Polynomial bounds for pathwidth

TL;DR

This paper proves that for hereditary graph classes, if pathwidth is bounded by a function of clique number, then it is actually bounded by a polynomial function, contrasting with previous results on treewidth.

Contribution

The paper establishes that the pathwidth analogue of a conjecture on treewidth holds true with polynomial bounds for hereditary graph classes.

Findings

Pathwidth is polynomially bounded by clique number in hereditary classes.

Contrasts with the failure of polynomial bounds for treewidth.

Provides a positive resolution for the pathwidth version of the conjecture.

Abstract

Dallard, Milani\v{c}, and \v{S}torgel conjectured that for a hereditary graph class $\mathcal{G}$, if there is some function $f:\mathbb{N}\to\mathbb{N}$ such that every graph $G\in \mathcal{G}$ with clique number $\omega(G)$ has treewidth at most $f(\omega(G))$, then there is a polynomial function $f$ with the same property. Chudnovsky and Trotignon refuted this conjecture in a strong sense, showing that neither polynomial nor any prescribed growth can be guaranteed in general.
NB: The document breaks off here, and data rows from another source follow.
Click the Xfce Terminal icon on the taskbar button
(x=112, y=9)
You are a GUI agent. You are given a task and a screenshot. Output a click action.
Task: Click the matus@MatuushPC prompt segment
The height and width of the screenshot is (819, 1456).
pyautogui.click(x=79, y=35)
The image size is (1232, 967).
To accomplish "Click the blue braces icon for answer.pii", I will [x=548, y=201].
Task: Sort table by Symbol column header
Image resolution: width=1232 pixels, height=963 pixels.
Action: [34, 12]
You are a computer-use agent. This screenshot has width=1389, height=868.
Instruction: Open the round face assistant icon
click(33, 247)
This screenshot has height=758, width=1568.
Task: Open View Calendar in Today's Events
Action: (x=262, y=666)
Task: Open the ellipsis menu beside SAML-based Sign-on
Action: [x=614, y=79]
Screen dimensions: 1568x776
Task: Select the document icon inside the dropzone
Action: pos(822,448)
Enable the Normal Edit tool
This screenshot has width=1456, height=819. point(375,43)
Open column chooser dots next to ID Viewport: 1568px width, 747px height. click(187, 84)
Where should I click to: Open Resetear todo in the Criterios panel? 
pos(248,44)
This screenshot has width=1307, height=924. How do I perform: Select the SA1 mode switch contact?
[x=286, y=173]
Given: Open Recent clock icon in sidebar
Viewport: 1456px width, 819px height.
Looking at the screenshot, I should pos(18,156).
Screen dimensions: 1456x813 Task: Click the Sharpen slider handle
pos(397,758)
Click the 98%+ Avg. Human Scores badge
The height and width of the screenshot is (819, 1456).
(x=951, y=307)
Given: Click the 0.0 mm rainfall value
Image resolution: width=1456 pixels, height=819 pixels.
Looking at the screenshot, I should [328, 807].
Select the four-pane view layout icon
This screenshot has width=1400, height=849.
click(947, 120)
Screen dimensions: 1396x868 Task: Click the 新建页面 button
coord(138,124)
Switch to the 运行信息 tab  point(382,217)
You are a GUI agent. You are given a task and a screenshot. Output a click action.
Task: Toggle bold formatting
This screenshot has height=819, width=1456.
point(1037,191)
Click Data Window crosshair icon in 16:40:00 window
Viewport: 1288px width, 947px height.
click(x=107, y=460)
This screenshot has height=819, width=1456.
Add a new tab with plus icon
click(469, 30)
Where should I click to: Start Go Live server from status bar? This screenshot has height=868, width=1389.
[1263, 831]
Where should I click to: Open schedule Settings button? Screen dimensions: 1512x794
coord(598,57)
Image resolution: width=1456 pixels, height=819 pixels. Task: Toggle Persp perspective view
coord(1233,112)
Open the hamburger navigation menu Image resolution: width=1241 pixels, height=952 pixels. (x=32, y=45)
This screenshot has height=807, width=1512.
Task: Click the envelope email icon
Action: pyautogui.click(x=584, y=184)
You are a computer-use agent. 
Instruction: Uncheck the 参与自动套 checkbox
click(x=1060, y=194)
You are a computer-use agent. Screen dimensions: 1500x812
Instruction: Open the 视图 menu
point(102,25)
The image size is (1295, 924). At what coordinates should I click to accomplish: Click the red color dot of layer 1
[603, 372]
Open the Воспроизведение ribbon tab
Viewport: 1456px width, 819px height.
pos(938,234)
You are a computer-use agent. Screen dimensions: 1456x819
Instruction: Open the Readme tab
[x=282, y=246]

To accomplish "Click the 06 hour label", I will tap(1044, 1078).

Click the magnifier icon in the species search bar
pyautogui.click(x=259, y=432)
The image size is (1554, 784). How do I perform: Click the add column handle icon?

Here we prove that, in stark contrast, the analog of the Dallard-Milani\v{c}-\v{S}torgel conjecture for pathwidth is true: For every hereditary graph class $\mathcal{G}$, if the pathwidth of every graph in $\mathcal{G}$ is bounded by some function of its clique number, then the pathwidth of every graph in $\mathcal{G}$ is bounded by a polynomial function of its clique number.